福間 健二 (監督) 映画『秋の理由』について【2/5】
2016年10月29日(土)より新宿K's cinemaにてロードショーほか全国順次公開
公式サイト 公式twitter (取材:深谷直子)
――「声を失った作家」というのが、言葉を重視する福間監督の映画の中でとても効いているなと思いました。声が出ないからこそ言葉をいろいろな形で見せていますよね。小説の一節をテロップで読ませるところもあるんですが、佐野さん演じる村岡も筆談で話し、伝えるのに普通より時間がかかったりするということでも、言葉というものの意味を考えさせてくれる映画になっている気がします。

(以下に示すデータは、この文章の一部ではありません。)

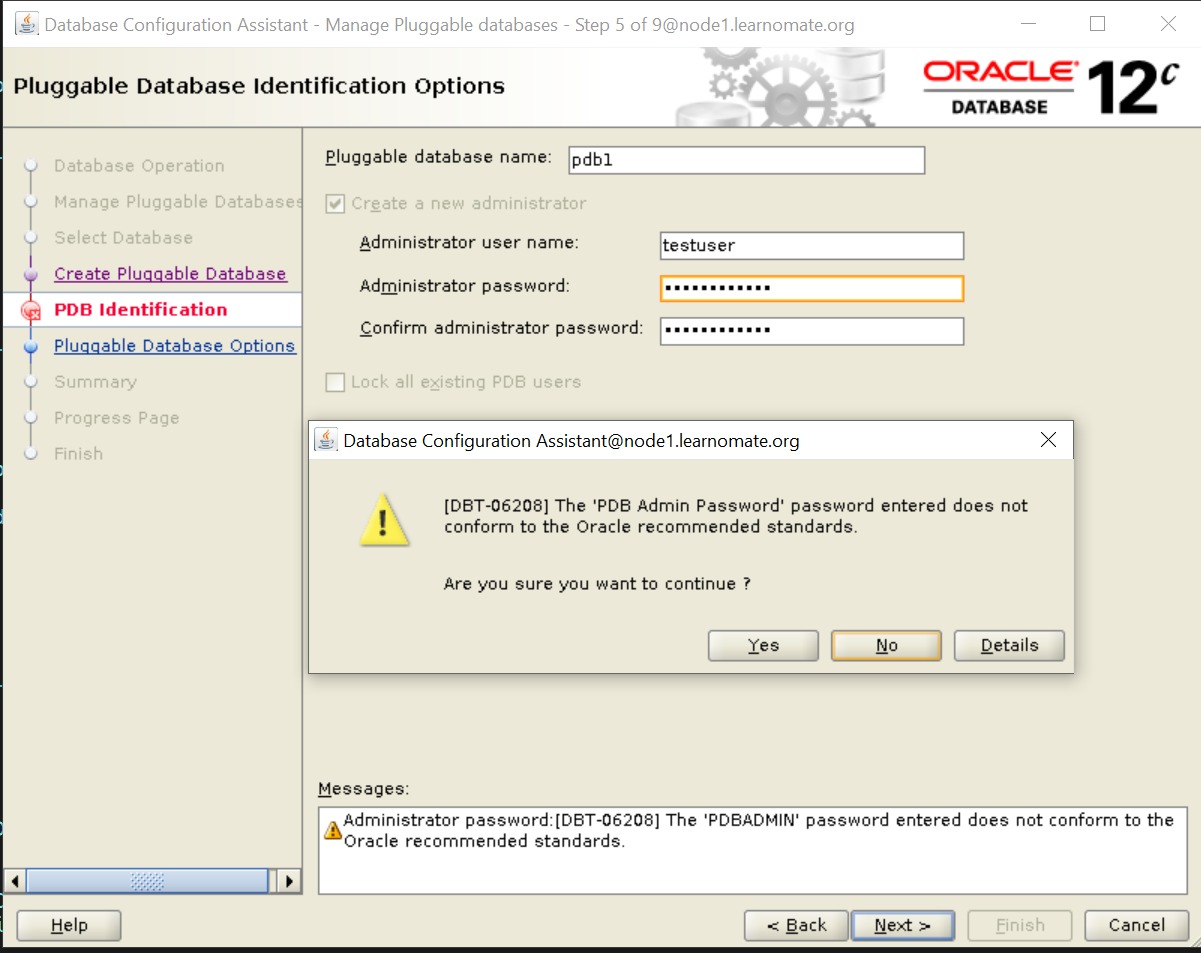This screenshot has height=953, width=1201.
Task: Choose No in the warning dialog
Action: coord(886,646)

福間 佐野和宏は病気で声が出なくなったんだけど、映画の中での村岡は精神的なことで声が出なくなったことにしています。そこをどうするか?ということよりも、声が出ないけど何か言おうとしている佐野和宏がいて、それがとても映画として大事なことだと思えたんです。映画って歴史的にはサイレントの時代があって、トーキーが出てきて声を持つようになって、今は俳優さんが声を出すのは当たり前だけど、その前はなかったわけですよね。で、どんなふうに映画に声を持ってきたのか?と、声がどんなふうに必要なのか?と、それを佐野和宏のシーンを撮るたびに考えながらやれたんです。そんなに計算して意識的にやったわけじゃないけど、やっていく中でそういうものが見えてきました。日常的にも佐野和宏が筆談で言うと強くてね。飲んでいるときにみんな声を出して喋るじゃないですか。でも彼がこうやって書くとそっちを見るんです。だから「言葉って何だ?」って見直させる力が佐野和宏という存在にはあって、それをこの映画の中で表現として示してくれたということで、彼にとても感謝しています。

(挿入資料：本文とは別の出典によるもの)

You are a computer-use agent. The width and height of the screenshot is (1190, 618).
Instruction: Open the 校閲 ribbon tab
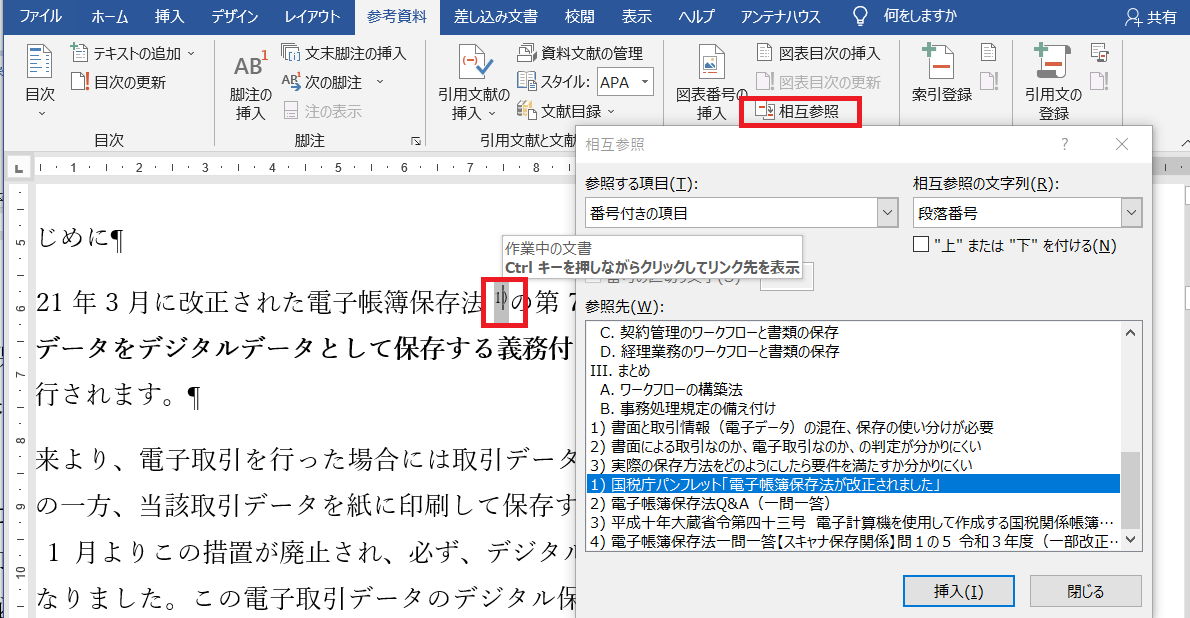(x=579, y=17)
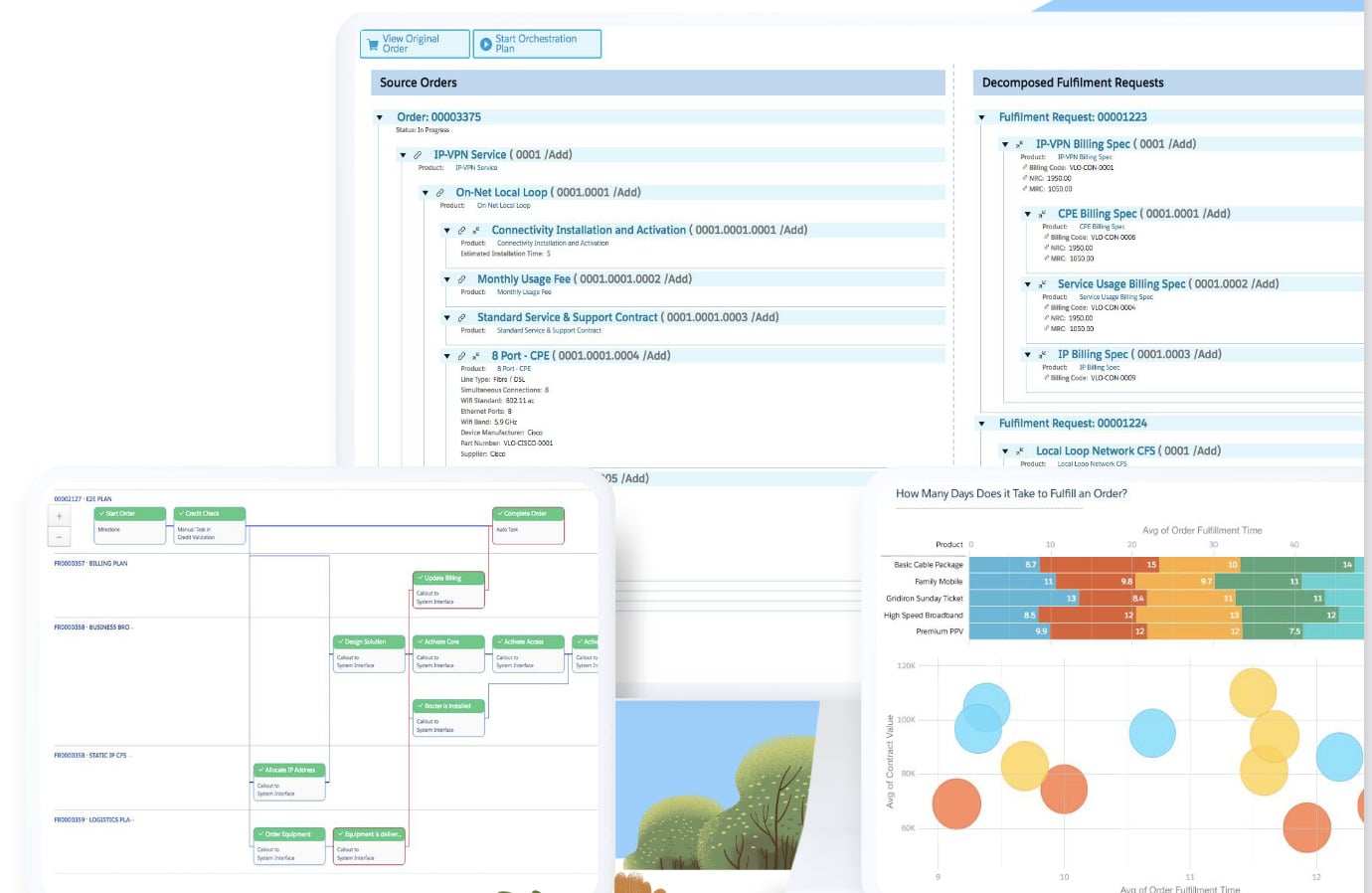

――伊藤洋三郎さん、寺島しのぶさん、趣里さんという他のキャストも大変豪華ですね。
福間 去年の11月16日にクランクインしているんだけど、キャストは10月の末ぐらいにやっと決まりました。キャスティングには苦労したんだけど、みんないい感じでしたね。
――個性派俳優の伊藤さんが、今回は普通の男を自然体で演じていて新鮮でした。
福間 伊藤さんの演じた宮本がある意味でいちばん難しい役ですよね。村岡も美咲もミクも、それぞれの俳優の個性の魅力的な部分をバンと出してくれればいいところがあるけれど、伊藤さんには「ただそのまま立っていてください」というところがあって。役者としては大変だったと思うんですけど、カメラで覗いてみて表情がいつもいいんですよね。心配だったのは魅力的すぎて60歳に見えないということ。だからミクに「宮本さんってきれいな手をしていますね」と言わせて「60歳の迷ってばかりいる男の手だよ」という台詞を入れました。そうしておかないと若く見えすぎるなって。でも伊藤さんの実年齢が60才で、それでこんなに魅力的な男がいるということだけでも相当いいんじゃないかな。